Intanto, il 26 aprile gli Stati Uniti hanno convocato a Ramstein (simbolicamente, una base americana in Germania/Ue) un vertice di coordinamento logistico per l’invio degli armamenti all’Ucraina. Piuttosto è sembrato un “consiglio di guerra” dei volenterosi, per contare numericamente la forza politica della leadership americana. Un vertice che va al di là dei rituali e della portata effettiva della Nato, il famoso Occidente a guida americana ha raccolto una quarantina di paesi contro il resto del mondo, che è la maggioranza per popolazione, crescita e numero.
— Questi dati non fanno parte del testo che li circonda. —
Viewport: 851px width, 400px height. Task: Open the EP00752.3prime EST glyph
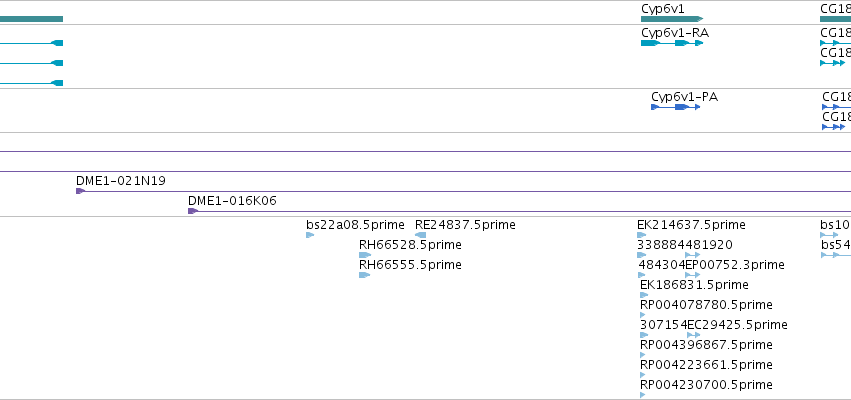(x=693, y=275)
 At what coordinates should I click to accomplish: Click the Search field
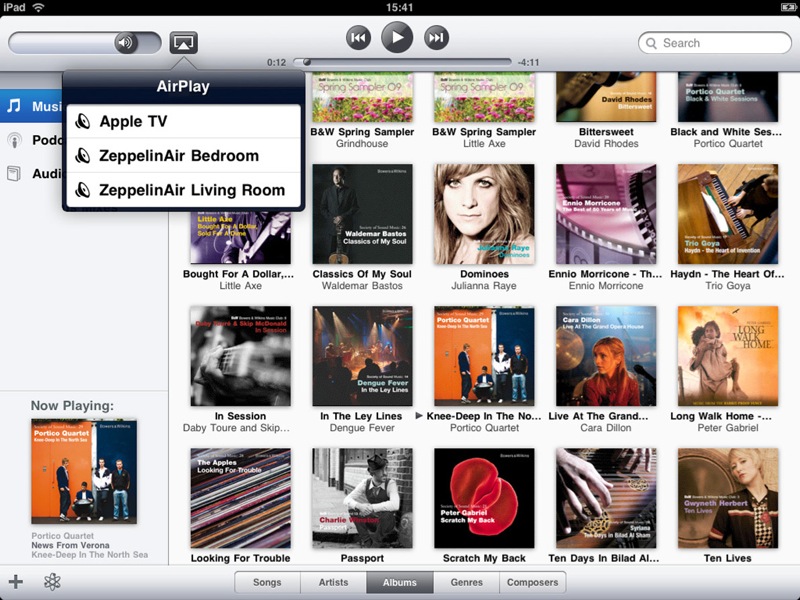click(714, 43)
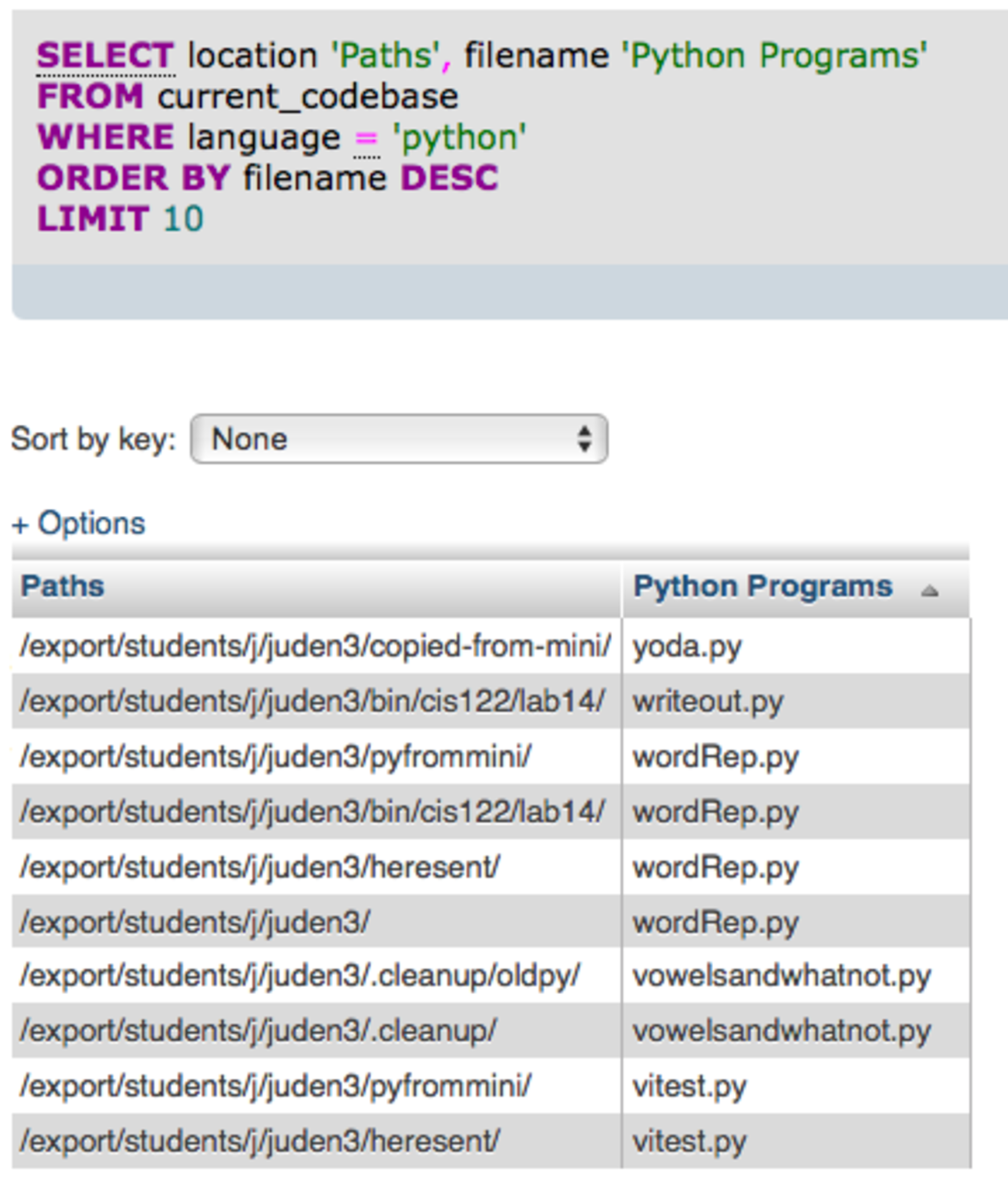This screenshot has height=1195, width=1008.
Task: Click the SELECT keyword in the query
Action: 105,55
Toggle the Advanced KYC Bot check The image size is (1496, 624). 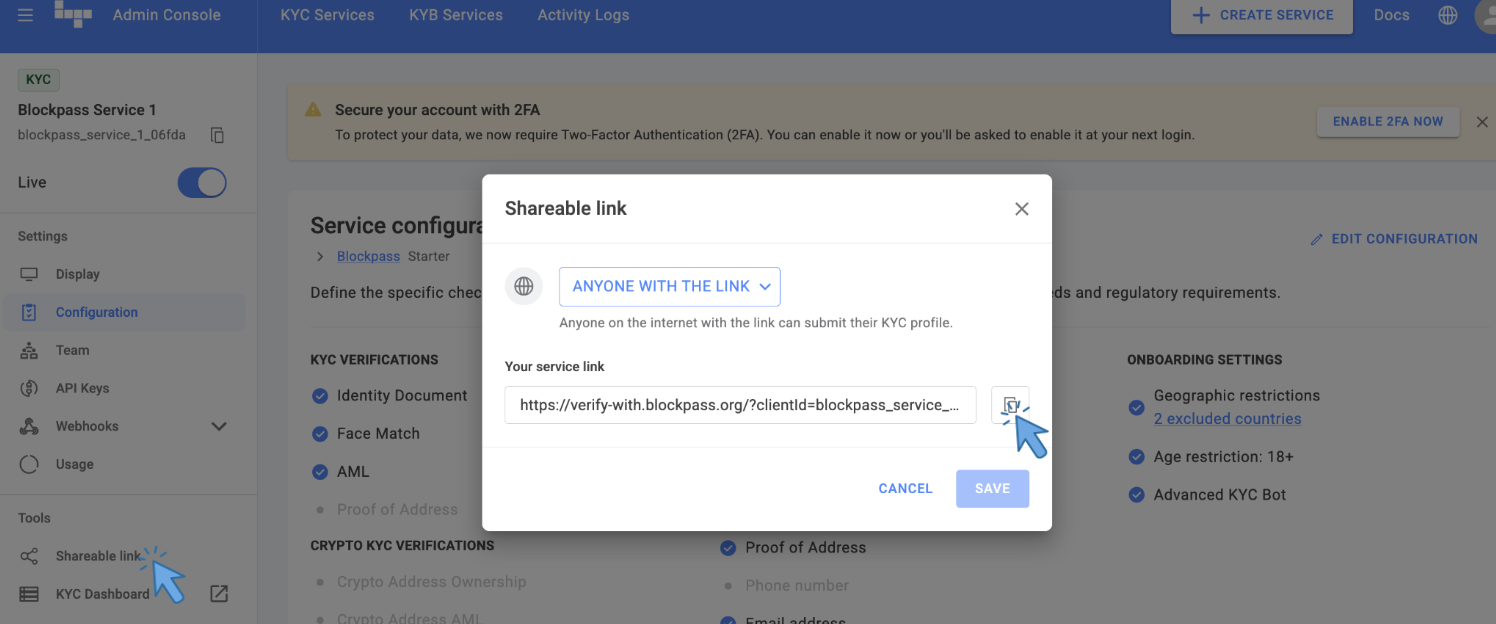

Il messaggio del segretario alla Difesa americano è stato finalmente chiarissimo: “la guerra in Ucraina è una guerra americana contro la Russia per indebolirla e rendere impossibili le sue offensive” (probabilmente, la strategia americana a lungo termine riguarda le attività della Russia in Medio Oriente e nel Sahel ma soprattutto nell’Artico. La presidenza di turno del Consiglio dell’Artico è della Russia fino al 2023 e dal 3 marzo scorso, una settimana dopo l’inizio del conflitto ucraino, tutti i cinque membri non russi si sono autosospesi quindi il Consiglio non opera più). Questo è chiaramente l’obiettivo americano che segna l’emarginazione dell’Unione Europea e dei suoi Stati membri, che stanno subendo una guerra sul loro territorio (a loro insaputa) e senza obiettivi comuni.

Rimane la gravità dell’azione delle autorità governative nazionali ed europee che non hanno spiegato ai loro popoli, e Parlamenti, quali saranno le conseguenze in caso di vittoria o sconfitta in questa guerra. Il 28 aprile, il presidente americano Biden ha annunciato un ulteriore piano di assistenza militare all’Ucraina per 33 miliardi di dollari, approvato dal Congresso con una legge che velocizza i rifornimenti. Ad oggi, dopo circa due mesi dall’inizio del conflitto, il totale degli aiuti militari americani all’Ucraina totalizzano 47 miliardi di dollari. Le retoriche contrapposte americane e russe ci dicono che “l’Ucraina vincerà” e che “la Russia non può perdere”. L’Europa sonnambula scivola nella follia del Giano bifronte!